His latest effort is an op-ed in the Las Vegas Sun, published this past Sunday, in which he pledges to oppose a national abortion ban if it comes before Congress. However, he goes on to say that the Supreme Court’s 2022 decision overturning Roe v. Wade was good for Nevada—where abortion is legal until the 24th week of pregnancy—because the ruling “strengthened Nevada’s protections for abortion by confirming this choice is decided by states.”
The people of Nevada aren’t convinced their abortion rights are safe, though. Last Friday, state officials declared that a measure to enshrine abortion rights in the state constitution will appear on the ballot in November, after a successful push by abortion-rights organizers. Their petition drive collected more than 200,000 signatures to get the measure on the ballot, easily surpassing the 103,000-signature threshold for qualifying. And if that weren’t clear enough, recent polling shows that 76% of Nevadans support the right to abortion in most or all cases—among the highest support in any state.
In his op-ed, Brown also warns that Rosen “supports allowing the federal government to impose new rules on abortion, rules that have the potential to go further than Nevadans may desire.” This is, unsurprisingly, a lie. Rosen supports the Women’s Health Protection Act, which would codify Roe protections into law.

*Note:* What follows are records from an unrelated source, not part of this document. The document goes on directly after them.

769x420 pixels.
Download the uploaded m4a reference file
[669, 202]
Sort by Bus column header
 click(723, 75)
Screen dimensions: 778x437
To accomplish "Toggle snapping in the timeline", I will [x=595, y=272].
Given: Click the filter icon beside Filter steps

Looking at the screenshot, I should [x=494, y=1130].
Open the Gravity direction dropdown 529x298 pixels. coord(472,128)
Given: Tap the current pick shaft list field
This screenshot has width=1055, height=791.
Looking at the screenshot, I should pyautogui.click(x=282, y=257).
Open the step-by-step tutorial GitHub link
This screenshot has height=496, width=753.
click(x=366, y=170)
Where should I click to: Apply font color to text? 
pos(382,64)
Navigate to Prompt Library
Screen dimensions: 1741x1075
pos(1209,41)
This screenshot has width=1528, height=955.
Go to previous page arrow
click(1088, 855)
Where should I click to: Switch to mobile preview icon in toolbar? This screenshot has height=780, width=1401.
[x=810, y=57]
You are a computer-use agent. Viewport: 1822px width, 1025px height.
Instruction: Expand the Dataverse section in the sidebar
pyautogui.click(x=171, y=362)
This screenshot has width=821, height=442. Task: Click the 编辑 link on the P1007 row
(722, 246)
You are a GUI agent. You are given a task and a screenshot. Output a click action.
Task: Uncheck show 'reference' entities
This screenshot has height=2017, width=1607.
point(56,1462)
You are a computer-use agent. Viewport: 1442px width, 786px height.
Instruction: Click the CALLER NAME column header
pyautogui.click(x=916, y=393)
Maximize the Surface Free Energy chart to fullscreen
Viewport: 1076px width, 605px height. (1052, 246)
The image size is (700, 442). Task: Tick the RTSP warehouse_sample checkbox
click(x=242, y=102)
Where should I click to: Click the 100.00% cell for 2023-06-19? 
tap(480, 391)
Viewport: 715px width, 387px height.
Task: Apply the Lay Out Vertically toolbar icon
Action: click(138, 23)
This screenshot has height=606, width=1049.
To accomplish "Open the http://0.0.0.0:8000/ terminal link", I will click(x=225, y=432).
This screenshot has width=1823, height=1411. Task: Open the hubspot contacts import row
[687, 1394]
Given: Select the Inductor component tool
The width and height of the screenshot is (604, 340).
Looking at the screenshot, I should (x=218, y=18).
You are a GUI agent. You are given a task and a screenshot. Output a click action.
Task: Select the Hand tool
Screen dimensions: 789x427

Brown built his political career in Texas as an extreme anti-abortion activist. While running for office there, he staunchly supported what was then the strictest abortion ban in the country, calling the abortion ban “nonnegotiable.” And after moving to Nevada, he served as chairman of the executive board for Nevada Faith and Freedom Coalition, an anti-abortion group that has backed a federal ban and called Roe v. Wade a “moral atrocity.”
This is a candidate whose campaign website has a section labeled “resources for women” that lists crisis pregnancy centers—the health care “clinics” that “use misleading and deceptive resources … [aiming] to prevent or deter a person from seeking certain reproductive healthcare options, including abortion,” according to Medical News Today. That’s what he considers a resource for women.
Brown also insists on his website that he has a litmus test for federal judges, and will vote only for those “who understand the importance of protecting life.”
What seems likelier? Brown disavowing a political lifetime of anti-abortion extremism and activism, or him cynically pretending he’s on the side of women to win in this pro-abortion-rights state?